# ED #17 scheduled



## MB330 (Oct 18, 2005)

boothguy said:


> Dick, you're MY hero as well. Congratulations on setting the bar even higher. Welcome to the 4-Series convertible - I think you'll like it.


+1! Congratulation!!!!! : popcorn:


----------



## MB330 (Oct 18, 2005)

the_fox said:


> I was considering Nice for my next ED drop-off but would love to do Barcelona. Can you please provide some details? Do you negotiate with the Nice guys to come pick it up, or some other company? And how much would it cost, ballpark?


Who remember time when London and Madrid was available for drop off??? 
Madrid is available for Audi,Volvo and MBZ

from 2005 I remember less then 5 drop off in Madrid (including my self) - that why it was closed.

11 years was last month.


----------



## pawarrant (Jun 15, 2006)

MB330 said:


> 11 years was last month.


That looked like a great route. How long was that trip?


----------



## MB330 (Oct 18, 2005)

pawarrant said:


> That looked like a great route. How long was that trip?


Standard 14 days allow by BMW + 3 more days stay in Madrid after drop off.
Total 1832 mls


----------



## MB330 (Oct 18, 2005)

dkreidel!!!
My apologies for hijacking your thread. :beerchug:


----------



## dkreidel (Aug 24, 2005)

## REQUEST
Please set down the forum thread above, word for word, from "Who remember time" to "(Jun 15, 2006)".

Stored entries
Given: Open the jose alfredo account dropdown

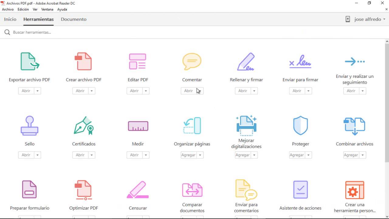Looking at the screenshot, I should pos(367,19).
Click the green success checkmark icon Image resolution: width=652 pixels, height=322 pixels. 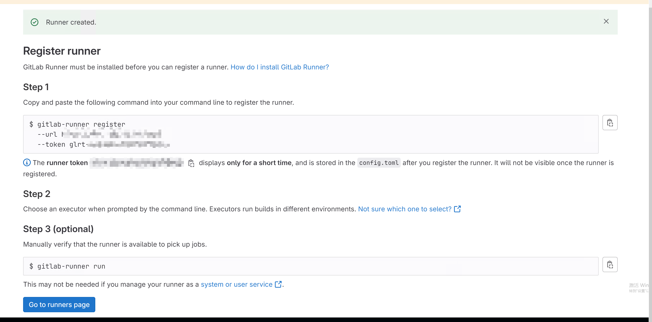(x=34, y=22)
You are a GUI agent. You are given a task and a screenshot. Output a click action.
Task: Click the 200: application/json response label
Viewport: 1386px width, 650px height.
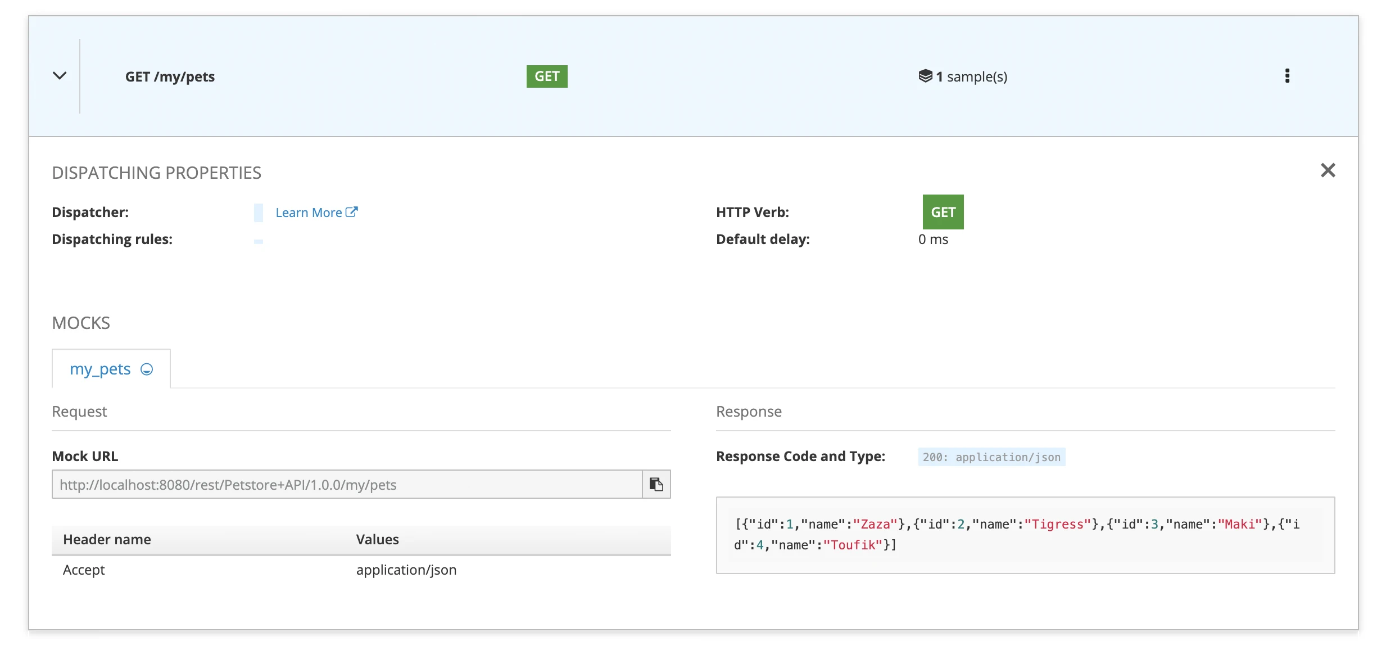coord(991,457)
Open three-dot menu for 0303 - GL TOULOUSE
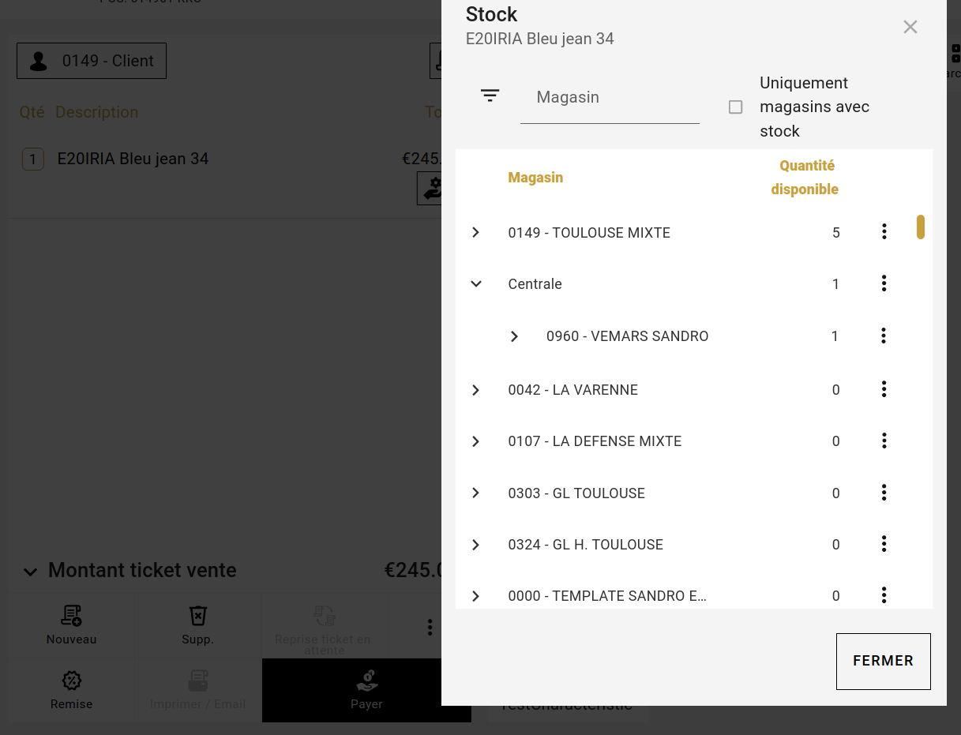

## RESULT FOR THIS TASK
Who remember time when London and Madrid was available for drop off??? 
Madrid is available for Audi,Volvo and MBZ

from 2005 I remember less then 5 drop off in Madrid (including my self) - that why it was closed.

11 years was last month.


----------



## pawarrant (Jun 15, 2006)